Did my fingers tremble ever so lightly as I lifted the phone? Did I press the speaker a bit too hard against my ear? “This is Aldo Marcello.”

The monotone female voice at the other end delivered the results without so much as a tic in intonation—I wasn’t a genetic match.

Eli was not my son.

I lowered the phone, eyes out of focus. Words playing on repeat. Not a genetic match. Eli wasn’t mine.

Why did disappointment make my stomach feel hollow? I should be relieved, shouldn’t I? I should be happy—that I hadn’t left behind a child, along with the love and light of my life.

I hung up, slid the phone back into my pocket, and stared through the window of my office into the darkened courtyard beyond the glass.

Vacant. Layla and Eli were probably already asleep. And yet, it was like I watched their ghosts dance across the lawn. Eli sketching. Layla observing. He tilted his head towards her; she laughed.

Faded memories that would haunt me forever.

I would always regret leaving Layla, but never once had I doubted it was the correct choice. I’d chosen my family. I’d chosen to let her live a peaceful life, far, far from the darkness of my world.
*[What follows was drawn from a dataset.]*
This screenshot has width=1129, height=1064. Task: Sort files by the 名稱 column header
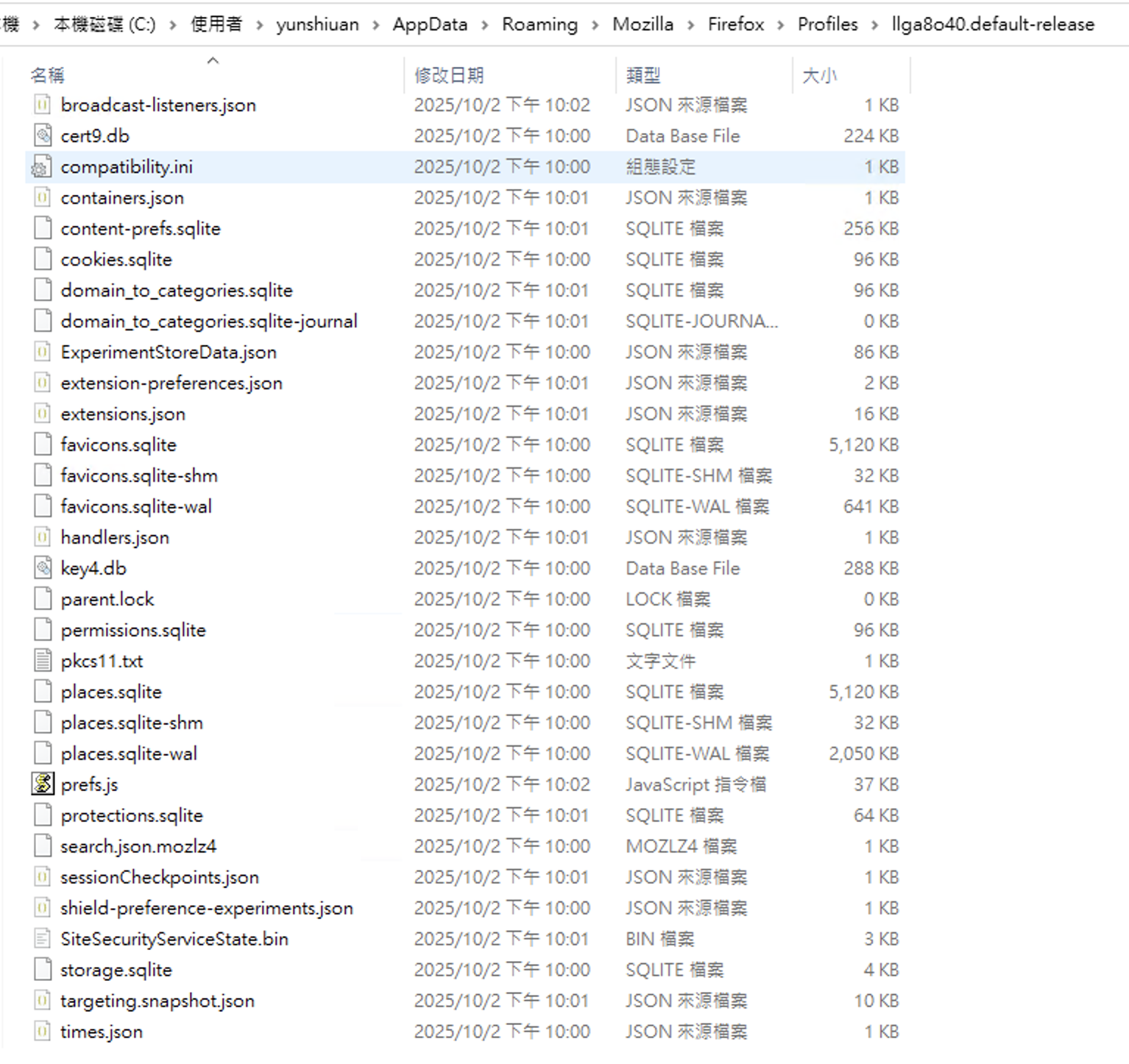48,75
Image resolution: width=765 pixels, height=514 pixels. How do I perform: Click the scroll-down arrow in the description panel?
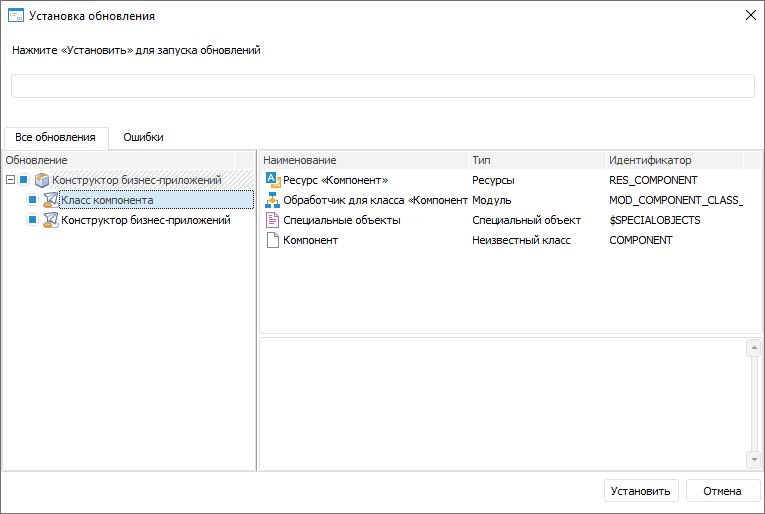tap(754, 459)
Surely, that was the right choice.

But now, even with those results still echoing in my mind—not a genetic match—I couldn’t help but wonder if I had been right after all. If my choice truly had been best for both of us.
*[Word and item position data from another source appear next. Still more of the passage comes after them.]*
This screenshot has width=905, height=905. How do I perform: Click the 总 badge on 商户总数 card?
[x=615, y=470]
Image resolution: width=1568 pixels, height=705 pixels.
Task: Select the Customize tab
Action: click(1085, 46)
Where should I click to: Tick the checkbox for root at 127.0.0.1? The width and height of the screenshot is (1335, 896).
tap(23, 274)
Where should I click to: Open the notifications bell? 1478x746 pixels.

I’d betrayed her—the woman I’d promised to love for eternity. She’d given me her heart and I’d thrown it back at her feet.
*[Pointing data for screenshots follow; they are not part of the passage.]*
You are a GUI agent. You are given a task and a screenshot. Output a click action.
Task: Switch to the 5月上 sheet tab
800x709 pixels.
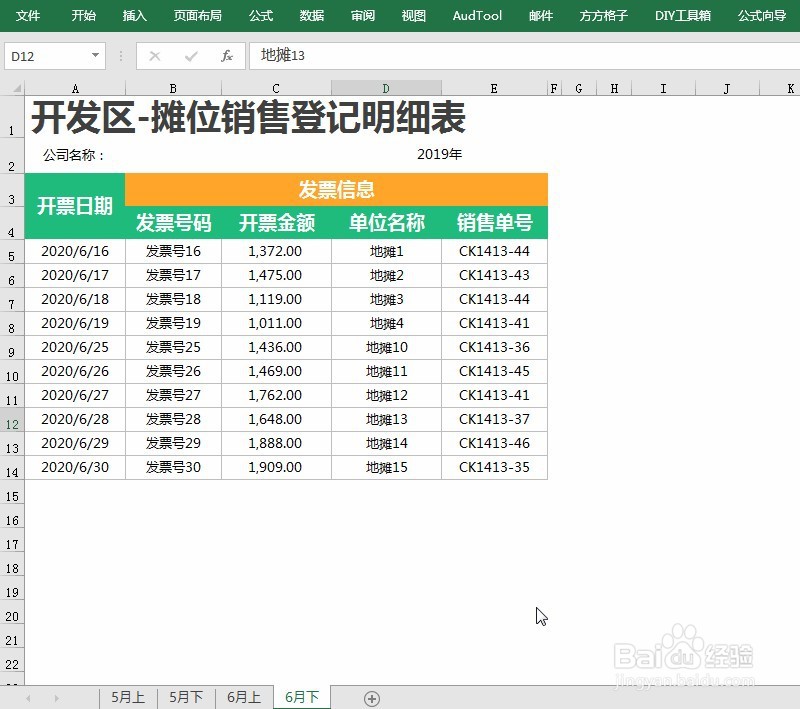click(127, 698)
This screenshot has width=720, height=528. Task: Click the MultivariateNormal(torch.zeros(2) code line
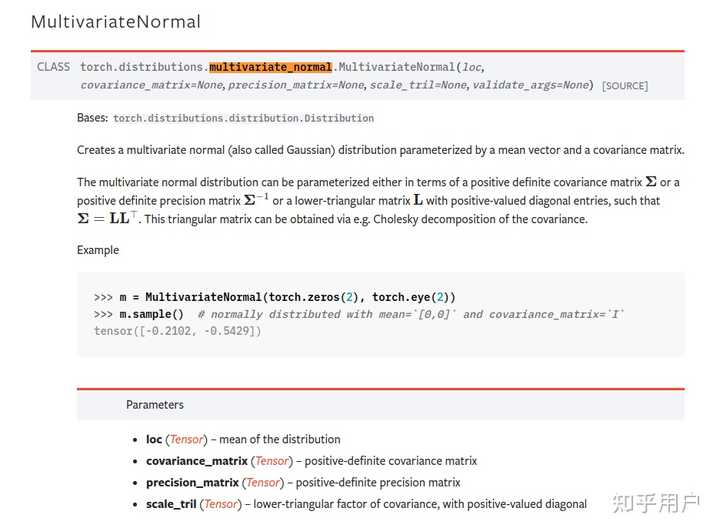coord(275,298)
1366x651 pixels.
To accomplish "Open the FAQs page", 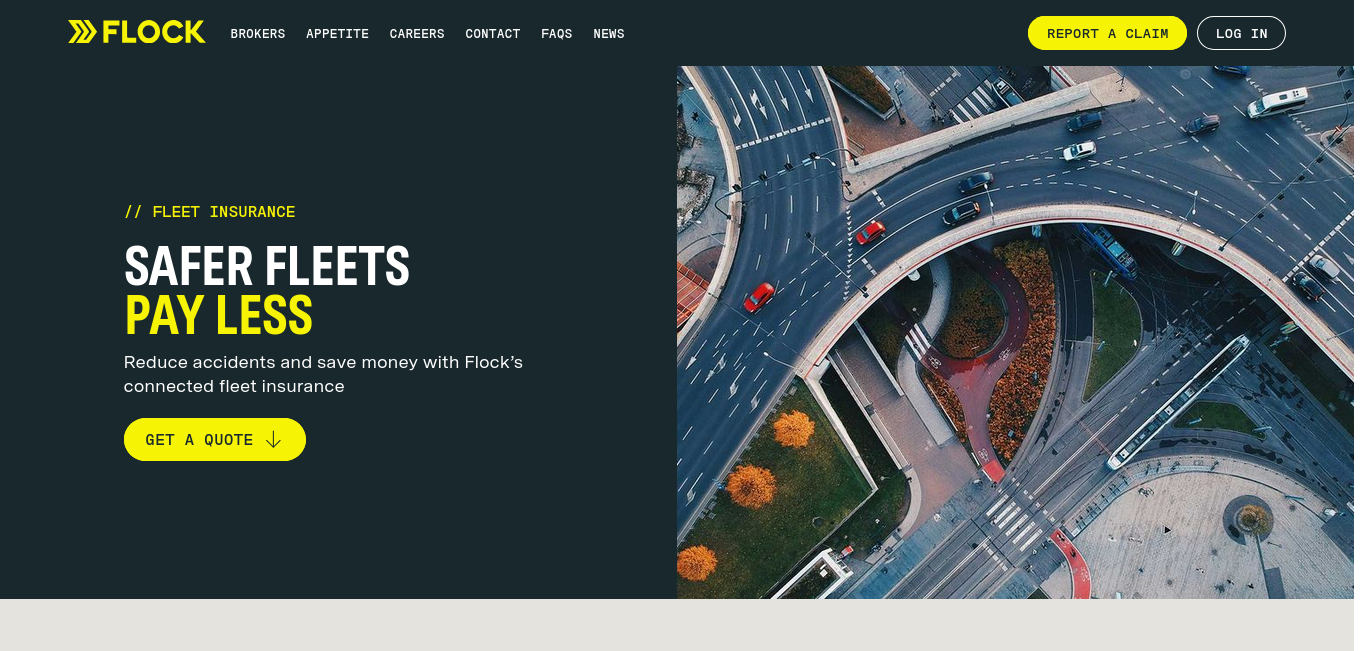I will pyautogui.click(x=557, y=34).
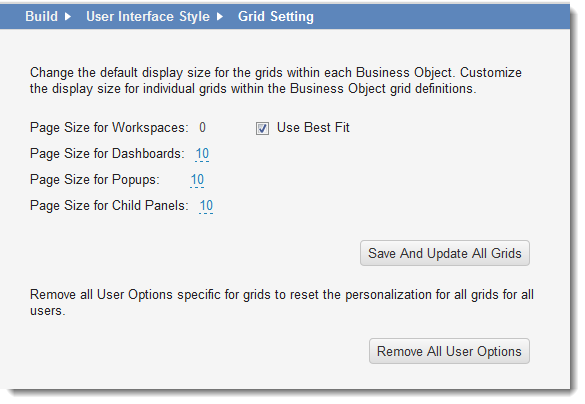Click the Page Size for Popups label
This screenshot has width=585, height=404.
pos(95,180)
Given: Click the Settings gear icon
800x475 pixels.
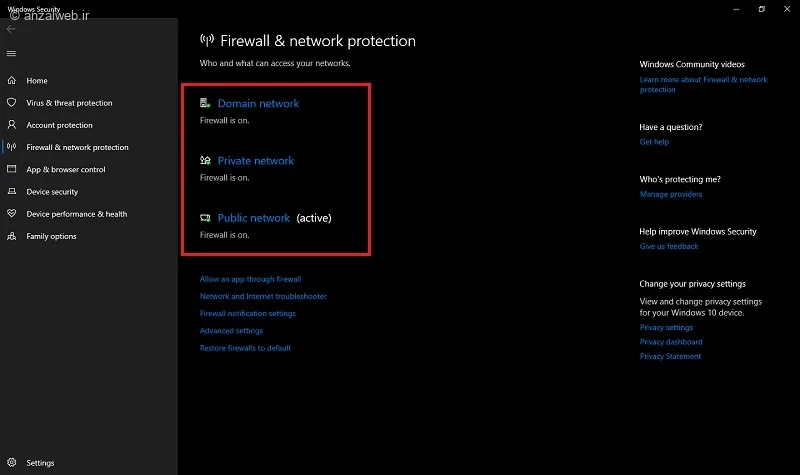Looking at the screenshot, I should pyautogui.click(x=11, y=463).
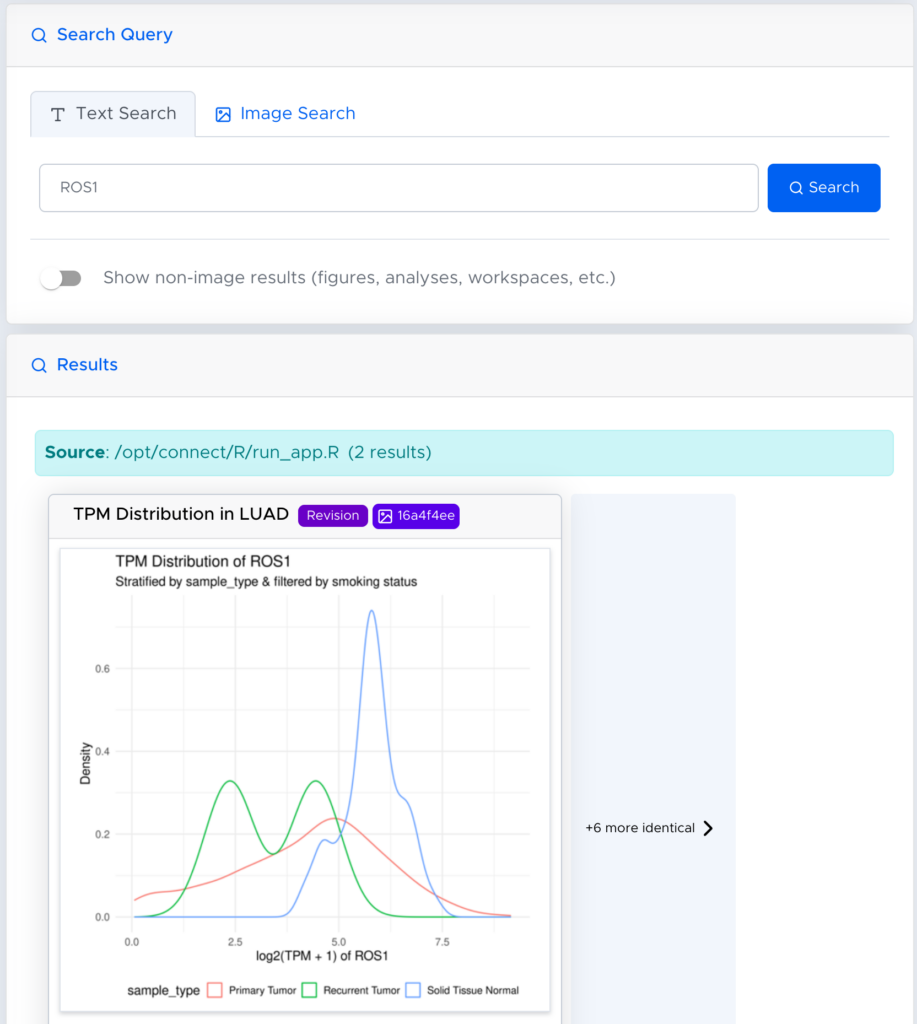Open the ROS1 density plot thumbnail
917x1024 pixels.
305,780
I’d left her. Left her to raise a child on her own, left her to balance interning, work, parenting, and seeking out new love. I’d turned away from the one person I’d sworn to love and protect.

I’d left her to suffer.

My heart ached, like a physical wound. Like the bullet hole in my shoulder still sometimes ached. Like a tangible disruption of flesh and blood—the thought of her hurt.

I paced from the office to my bedroom. No, not my room. My borrowed guest bedroom. Because I’d given up the safety and comfort of my bedroom for Layla.

Such a small sacrifice, after all the pain and hurt I’d caused her. I was her protector, and yet, all I’d managed to do was offer her a better bedroom.

Right. Such a sacrifice.

Beneath the covers of this borrowed bed, I tossed and turned. Thoughts spun through my mind, holding me hostage to wakefulness. I forced myself onto my back to lie still. Eyes open. Staring at the ceiling.

The dark and quiet consumed me. Roared inside my skull like an ocean of eternal regret.

So the click of the door came loud as a gunshot in the night.

The breath froze in my lungs. Every sense homed in on that door—the creak of not-quiet-silent hinges; the tap of a boot on hardwood; the heavy pant of exerted breathing.

Intruder.

I didn’t move, didn’t speak. Made no sound. But my fingers inched towards the gun beneath my pillow as a second set of boots joined the first in my room. Two—no, three.

“This is the room?” a soft male voice muttered, too close for comfort. He was coming towards the bed.

My fingers closed around my pistol.

“Should be hers,” a second voice responded.

“Shit!” The first hissed. “It’s not her it’s—”

My gun whipped from beneath the pillow. Finger squeezing.

Two shots cracked the night as the intruder and I fired in the same instant.